Task prompt -> Locate, in the data below, the line that contains "The image size is (1200, 938)." and the line that contains "Viewport: 858px width, 593px height."; reproduce exactly those two lines and every line between them, nothing more.

Exercise data ->
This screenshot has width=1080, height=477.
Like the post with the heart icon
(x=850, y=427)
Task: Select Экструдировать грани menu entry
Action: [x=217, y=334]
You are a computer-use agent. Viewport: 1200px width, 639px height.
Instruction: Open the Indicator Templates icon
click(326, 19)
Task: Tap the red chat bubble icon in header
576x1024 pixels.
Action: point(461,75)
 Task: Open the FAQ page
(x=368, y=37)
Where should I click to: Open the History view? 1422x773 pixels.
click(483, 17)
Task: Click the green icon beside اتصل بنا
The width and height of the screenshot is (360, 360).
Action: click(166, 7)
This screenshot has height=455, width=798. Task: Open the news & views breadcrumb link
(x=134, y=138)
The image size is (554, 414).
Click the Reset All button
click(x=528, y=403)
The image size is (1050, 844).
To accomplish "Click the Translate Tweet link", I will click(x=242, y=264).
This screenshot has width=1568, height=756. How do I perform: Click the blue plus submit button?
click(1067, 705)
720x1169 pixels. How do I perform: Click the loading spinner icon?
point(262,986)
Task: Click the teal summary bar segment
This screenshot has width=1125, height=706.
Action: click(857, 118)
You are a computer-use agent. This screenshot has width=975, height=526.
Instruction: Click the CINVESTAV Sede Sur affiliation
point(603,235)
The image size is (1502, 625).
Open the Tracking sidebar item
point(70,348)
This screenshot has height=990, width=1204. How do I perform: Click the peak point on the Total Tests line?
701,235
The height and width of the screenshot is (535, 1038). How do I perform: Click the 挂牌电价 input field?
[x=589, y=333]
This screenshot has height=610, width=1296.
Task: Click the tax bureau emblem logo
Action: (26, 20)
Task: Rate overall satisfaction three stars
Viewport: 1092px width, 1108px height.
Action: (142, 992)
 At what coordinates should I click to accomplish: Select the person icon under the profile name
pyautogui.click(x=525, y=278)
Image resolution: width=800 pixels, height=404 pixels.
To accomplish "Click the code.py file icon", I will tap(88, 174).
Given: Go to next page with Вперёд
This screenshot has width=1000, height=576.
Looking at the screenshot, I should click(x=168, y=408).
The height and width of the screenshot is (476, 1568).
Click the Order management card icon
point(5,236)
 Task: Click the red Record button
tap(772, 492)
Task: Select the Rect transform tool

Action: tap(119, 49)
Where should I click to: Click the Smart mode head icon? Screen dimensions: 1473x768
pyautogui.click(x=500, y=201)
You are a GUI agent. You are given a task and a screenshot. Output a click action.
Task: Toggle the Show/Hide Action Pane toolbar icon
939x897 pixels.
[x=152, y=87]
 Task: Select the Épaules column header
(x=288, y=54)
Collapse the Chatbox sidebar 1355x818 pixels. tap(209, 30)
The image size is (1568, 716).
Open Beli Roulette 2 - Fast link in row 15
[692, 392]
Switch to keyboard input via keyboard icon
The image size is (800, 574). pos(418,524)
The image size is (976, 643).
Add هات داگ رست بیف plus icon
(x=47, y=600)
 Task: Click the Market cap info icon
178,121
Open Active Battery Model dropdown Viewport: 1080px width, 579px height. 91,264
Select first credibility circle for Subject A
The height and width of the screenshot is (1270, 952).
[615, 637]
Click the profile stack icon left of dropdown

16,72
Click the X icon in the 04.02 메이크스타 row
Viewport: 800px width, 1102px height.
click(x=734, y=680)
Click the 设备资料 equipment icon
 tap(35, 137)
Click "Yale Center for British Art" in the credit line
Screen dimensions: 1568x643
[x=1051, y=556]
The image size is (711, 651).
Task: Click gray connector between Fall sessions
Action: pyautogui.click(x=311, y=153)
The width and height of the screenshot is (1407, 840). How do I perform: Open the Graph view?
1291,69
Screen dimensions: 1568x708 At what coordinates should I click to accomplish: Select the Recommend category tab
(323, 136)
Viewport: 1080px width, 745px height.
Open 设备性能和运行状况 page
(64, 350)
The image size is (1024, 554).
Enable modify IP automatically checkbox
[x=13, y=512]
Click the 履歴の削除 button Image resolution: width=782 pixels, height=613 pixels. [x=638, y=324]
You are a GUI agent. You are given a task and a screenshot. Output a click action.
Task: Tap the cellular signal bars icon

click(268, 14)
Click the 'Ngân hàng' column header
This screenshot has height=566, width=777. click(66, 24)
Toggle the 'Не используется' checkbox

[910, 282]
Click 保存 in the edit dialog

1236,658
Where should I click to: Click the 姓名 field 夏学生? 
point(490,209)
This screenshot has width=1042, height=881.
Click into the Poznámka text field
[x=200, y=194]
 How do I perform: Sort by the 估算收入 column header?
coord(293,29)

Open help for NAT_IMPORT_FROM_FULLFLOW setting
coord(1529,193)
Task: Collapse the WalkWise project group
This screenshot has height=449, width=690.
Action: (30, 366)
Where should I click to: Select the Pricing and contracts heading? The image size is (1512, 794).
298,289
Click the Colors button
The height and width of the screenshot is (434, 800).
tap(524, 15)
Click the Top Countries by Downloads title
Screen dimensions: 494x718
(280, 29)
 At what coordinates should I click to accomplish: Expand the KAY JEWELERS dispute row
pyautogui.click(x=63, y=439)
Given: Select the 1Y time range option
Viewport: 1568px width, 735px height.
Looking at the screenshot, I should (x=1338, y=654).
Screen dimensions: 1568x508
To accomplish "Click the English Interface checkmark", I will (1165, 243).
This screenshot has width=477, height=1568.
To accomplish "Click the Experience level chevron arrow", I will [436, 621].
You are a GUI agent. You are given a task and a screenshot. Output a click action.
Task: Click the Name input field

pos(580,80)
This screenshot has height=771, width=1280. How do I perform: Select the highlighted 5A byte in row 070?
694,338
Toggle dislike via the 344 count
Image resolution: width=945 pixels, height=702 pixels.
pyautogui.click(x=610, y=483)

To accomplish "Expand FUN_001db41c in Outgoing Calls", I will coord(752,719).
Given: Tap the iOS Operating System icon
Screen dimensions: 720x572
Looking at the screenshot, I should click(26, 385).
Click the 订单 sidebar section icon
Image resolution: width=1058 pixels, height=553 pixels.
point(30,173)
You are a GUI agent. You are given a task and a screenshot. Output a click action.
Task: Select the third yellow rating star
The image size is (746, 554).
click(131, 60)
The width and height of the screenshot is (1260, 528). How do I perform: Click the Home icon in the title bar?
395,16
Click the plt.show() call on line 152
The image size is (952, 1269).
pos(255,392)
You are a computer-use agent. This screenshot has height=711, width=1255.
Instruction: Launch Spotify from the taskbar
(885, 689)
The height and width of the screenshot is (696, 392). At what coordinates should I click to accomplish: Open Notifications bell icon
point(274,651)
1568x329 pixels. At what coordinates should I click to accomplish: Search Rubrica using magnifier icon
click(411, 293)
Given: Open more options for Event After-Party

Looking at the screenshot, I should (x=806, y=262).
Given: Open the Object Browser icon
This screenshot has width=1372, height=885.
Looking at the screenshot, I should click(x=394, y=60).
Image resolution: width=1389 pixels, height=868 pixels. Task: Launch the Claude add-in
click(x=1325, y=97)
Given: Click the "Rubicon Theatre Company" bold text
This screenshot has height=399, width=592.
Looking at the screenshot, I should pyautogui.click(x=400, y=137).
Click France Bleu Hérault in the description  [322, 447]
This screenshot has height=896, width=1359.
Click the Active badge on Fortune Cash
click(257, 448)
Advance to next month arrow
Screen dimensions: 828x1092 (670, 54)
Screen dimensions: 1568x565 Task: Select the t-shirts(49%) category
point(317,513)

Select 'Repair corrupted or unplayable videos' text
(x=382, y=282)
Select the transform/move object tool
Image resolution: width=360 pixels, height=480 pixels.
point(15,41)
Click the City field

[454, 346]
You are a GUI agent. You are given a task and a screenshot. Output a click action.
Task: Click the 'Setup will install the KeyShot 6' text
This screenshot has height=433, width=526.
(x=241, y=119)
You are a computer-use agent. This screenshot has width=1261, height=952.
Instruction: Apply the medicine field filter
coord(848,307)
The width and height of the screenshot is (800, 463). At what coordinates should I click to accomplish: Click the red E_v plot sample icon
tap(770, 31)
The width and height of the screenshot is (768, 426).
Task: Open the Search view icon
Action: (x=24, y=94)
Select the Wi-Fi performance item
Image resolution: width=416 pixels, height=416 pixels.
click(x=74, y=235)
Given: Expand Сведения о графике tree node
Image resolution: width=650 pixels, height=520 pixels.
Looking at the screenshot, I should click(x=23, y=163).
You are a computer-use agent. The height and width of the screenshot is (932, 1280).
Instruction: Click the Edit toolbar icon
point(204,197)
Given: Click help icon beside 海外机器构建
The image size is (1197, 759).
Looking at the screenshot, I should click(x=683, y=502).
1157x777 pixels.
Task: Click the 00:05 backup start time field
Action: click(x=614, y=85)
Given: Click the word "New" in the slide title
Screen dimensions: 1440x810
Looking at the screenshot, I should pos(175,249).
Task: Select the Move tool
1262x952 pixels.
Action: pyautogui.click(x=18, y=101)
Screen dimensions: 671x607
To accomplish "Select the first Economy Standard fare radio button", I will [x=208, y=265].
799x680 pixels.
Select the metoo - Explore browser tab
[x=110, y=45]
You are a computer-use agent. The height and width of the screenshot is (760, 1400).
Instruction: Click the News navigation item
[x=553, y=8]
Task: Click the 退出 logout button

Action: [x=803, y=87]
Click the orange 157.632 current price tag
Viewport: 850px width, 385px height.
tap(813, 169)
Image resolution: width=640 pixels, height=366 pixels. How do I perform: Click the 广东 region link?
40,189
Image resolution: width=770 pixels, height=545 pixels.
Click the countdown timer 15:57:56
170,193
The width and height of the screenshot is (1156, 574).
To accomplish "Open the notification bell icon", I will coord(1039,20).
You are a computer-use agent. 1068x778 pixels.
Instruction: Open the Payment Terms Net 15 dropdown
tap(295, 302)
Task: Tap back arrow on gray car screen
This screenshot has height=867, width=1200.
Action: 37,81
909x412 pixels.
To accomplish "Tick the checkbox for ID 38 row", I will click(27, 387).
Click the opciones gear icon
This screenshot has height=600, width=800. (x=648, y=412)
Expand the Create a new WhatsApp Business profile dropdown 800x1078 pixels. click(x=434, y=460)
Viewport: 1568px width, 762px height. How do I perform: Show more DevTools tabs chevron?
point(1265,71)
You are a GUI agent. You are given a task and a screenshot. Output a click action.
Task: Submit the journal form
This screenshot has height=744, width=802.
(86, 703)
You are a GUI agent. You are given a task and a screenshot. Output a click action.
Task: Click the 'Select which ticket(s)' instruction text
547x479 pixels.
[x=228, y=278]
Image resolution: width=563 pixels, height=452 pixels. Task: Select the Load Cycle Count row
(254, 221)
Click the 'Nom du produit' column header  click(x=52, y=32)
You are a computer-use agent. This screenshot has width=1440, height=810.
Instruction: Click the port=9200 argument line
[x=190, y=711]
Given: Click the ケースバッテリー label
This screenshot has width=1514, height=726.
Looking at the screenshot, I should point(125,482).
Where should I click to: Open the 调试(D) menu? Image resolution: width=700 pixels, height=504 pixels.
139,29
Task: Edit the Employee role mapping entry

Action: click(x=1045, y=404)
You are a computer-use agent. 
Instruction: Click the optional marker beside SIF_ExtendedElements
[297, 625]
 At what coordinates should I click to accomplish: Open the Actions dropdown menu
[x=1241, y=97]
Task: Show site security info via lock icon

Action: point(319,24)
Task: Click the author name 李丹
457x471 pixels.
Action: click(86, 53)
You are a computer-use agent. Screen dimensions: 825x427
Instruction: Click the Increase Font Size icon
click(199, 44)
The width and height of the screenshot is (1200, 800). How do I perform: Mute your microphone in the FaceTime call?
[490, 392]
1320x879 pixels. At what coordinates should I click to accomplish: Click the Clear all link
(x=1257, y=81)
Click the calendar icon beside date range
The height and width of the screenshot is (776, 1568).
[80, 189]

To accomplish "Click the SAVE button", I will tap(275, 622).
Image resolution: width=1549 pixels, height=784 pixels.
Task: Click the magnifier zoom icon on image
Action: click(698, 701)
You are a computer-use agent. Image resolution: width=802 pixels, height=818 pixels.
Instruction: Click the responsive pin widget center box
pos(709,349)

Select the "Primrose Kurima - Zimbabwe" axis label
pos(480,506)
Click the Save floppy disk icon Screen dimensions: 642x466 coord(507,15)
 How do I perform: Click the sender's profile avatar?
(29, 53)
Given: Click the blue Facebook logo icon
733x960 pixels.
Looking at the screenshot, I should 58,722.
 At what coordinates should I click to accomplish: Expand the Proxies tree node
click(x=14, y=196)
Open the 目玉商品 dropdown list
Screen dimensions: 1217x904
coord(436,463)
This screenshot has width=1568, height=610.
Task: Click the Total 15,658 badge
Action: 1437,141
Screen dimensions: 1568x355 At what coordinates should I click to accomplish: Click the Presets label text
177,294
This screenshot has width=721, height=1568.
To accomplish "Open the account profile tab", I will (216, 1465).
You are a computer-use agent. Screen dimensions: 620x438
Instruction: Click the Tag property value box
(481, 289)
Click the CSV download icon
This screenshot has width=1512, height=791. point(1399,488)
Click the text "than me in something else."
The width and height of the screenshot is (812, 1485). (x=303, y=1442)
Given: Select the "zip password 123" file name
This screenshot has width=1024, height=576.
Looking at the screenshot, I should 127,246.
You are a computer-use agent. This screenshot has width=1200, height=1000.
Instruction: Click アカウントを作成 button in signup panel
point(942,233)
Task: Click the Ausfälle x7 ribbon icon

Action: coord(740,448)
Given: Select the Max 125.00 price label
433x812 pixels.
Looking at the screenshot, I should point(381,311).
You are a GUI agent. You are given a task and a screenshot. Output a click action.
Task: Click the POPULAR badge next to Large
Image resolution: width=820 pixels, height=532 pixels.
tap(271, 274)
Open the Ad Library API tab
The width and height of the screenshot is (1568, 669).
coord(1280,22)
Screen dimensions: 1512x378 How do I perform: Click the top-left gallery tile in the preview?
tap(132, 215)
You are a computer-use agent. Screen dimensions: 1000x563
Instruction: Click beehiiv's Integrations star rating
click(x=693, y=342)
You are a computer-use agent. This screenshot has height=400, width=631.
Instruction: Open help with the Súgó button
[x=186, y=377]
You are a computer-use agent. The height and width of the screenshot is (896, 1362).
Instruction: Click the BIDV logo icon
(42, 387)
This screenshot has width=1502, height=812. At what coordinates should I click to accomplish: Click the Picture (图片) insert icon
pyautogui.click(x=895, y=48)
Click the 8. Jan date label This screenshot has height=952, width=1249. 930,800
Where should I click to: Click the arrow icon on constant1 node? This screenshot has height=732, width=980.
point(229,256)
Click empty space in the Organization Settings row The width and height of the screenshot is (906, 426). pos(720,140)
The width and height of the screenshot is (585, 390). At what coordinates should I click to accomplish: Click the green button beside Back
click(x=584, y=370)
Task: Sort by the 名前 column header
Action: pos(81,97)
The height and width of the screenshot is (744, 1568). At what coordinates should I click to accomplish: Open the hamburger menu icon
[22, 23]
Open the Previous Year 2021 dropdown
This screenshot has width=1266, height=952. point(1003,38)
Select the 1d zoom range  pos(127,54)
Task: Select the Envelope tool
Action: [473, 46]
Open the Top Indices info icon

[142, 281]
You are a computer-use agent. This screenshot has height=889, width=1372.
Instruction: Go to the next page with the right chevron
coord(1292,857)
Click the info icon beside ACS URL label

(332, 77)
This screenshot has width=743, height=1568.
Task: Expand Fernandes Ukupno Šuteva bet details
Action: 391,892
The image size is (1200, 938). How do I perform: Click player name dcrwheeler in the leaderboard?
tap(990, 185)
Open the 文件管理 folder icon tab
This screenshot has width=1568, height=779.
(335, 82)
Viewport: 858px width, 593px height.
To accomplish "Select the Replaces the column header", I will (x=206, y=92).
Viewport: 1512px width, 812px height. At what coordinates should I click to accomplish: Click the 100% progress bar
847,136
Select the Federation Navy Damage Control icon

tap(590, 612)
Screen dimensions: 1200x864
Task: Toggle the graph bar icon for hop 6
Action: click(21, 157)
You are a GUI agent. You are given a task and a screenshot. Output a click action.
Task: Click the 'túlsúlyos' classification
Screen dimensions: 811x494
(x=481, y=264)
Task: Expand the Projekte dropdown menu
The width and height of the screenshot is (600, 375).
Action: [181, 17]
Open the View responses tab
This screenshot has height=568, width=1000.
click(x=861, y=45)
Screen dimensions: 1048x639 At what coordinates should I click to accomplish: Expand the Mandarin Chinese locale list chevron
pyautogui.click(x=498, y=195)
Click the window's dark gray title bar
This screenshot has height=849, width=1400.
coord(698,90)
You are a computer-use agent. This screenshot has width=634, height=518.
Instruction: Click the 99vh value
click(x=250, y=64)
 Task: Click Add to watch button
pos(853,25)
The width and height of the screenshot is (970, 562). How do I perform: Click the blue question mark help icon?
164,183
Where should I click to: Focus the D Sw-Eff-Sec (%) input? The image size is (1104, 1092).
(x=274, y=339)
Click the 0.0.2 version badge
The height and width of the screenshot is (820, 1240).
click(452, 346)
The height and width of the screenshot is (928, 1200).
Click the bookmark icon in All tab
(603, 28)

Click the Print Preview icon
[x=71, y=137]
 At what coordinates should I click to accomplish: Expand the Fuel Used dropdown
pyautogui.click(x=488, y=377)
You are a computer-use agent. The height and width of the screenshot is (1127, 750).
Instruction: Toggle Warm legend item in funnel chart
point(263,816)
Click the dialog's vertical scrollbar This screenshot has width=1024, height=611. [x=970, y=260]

Answer to the problem ->
The image size is (1200, 938). How do I perform: Click player name dcrwheeler in the leaderboard?
tap(990, 185)
Open the 文件管理 folder icon tab
This screenshot has width=1568, height=779.
(335, 82)
Viewport: 858px width, 593px height.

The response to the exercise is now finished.